Oprah Winfrey heads a star-studded cast.

The highly anticipated film "A Wrinkle in Time" directed by Ava DuVernay has very big shoes to fill. "And they made these vibrant, really, really glorious films during a certain era", she said.

Starring Storm Reid (who you might recognize from 2016's Sleight) as Meg Murry, the film is incredibly ambitious in trying to show both the extravagant beauty of the universe and the infinitesimal detail of one girl's loneliness. They're theoretical scientists who once lectured as a team - mom going micro, meaning the atomic particles. Their time here is the most visually interesting of the film, especially the scene of scarily alike children bouncing the same balls at the same moment outside the same houses. Rather than enduring the oppressive rules of time and space, we could wrinkle it - 91 billion light years traveled like that.

ANDRE HOLLAND: (As Principal Jenkins) You can't keep using your father's disappearance as an excuse to act out.

It begins well. Meg and her younger, "different" brother, Charles Wallace (Deric McCabe), live with their physicist mother (Gugu Mbatha-Raw, excellent and warmly empathetic) in Los Angeles. Which, Mrs. Whatsit (Reese Witherspoon), and Mrs. Who (Mindy Kaling). On their journey, they meet a sassy seer (Zach Galifianakis) and a red-eyed puppet (Michael Peña). But there is something clumsy about the creature Whatsit turns into: a green flying carpet that looks like a blade of grass attached to an animated version of Witherspoon's face.

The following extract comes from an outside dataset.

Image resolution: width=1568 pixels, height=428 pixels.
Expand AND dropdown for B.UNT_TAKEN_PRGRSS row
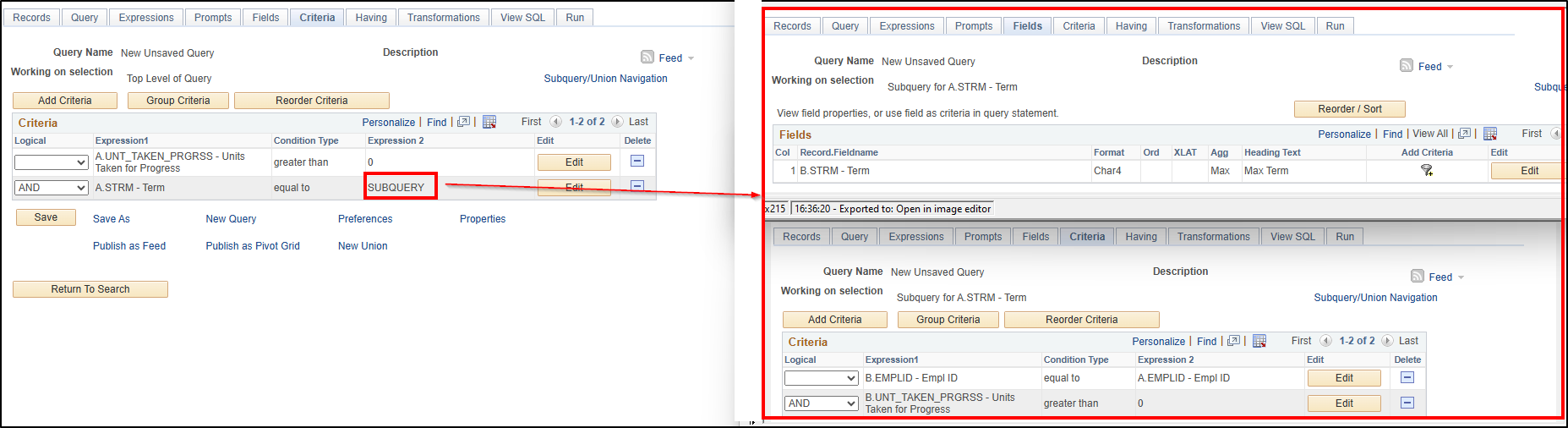[x=822, y=403]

Three years later, her film "13th" was nominated for the Academy Award for Best Documentary Feature.

Here is a girl who wishes she were different than she is, which is just another way of saying she wishes she were the same as everyone else.

MONDELLO: All right then.

When Wrinkle is firing on all cylinders, it's a transporting adventure that brings you back to the imaginative adventure of childhood, when the stakes were clear, and always high. So Meg, Charles Wallace and another kid from school trip through that wardrobe - I'm sorry - I mean wrinkle and land in a place where if you're looking for your dad.

There's a powerful message about female empowerment, as embodied by the determined and soulful Meg, amidst the larger theme that in a universe of infinite possibilities, there is still a need to embrace the simpler things, like kindness and love.

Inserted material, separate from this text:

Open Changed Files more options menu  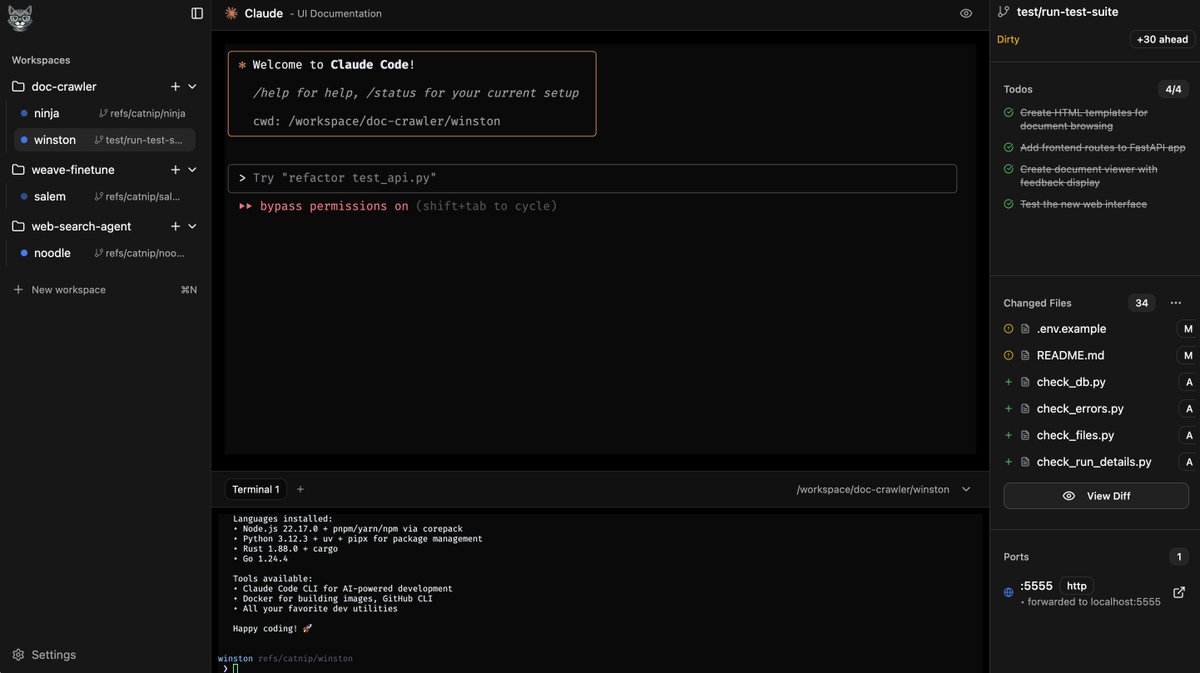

MONDELLO:.You ask the flowers - a whole field of gorgeous, floating butterfly-like critters. I kept expecting a big reveal that would wrap these insane frayed ends together and help the story make sense to me, but it never came. (Laughter) Oh, really? Yep, he was here.

Dan Casey is the senior editor of Nerdist and the author of books about Star Wars and the Avengers. No one's likely to do that this time. "For a while, independent movies were the home to diverse talent".

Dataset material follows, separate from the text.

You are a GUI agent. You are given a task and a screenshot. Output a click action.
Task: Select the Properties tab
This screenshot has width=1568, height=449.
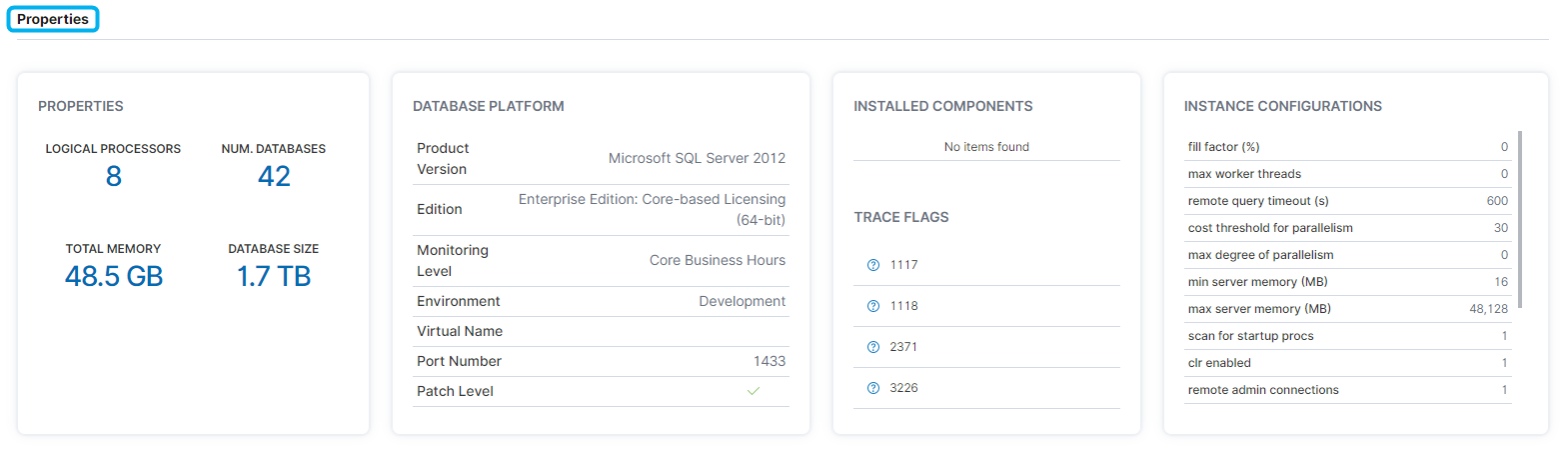click(x=53, y=19)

REID: (As Meg) Do you trust me? Young McCabe is also very good as the cerebral Charles and Miller is impressive as Meg's would-be boyfriend, Calvin.

MONDELLO: That Meg is African-American and a girl and enveloped in a world of unremarked-upon diversity are all virtues to be celebrated.

Watching "A Wrinkle in Time", I kept thinking about Spike Jonze's 2009 film adaptation of "Where the Wild Things Are", a movie many loathed because of the stuff that wasn't straight out of the picture book original.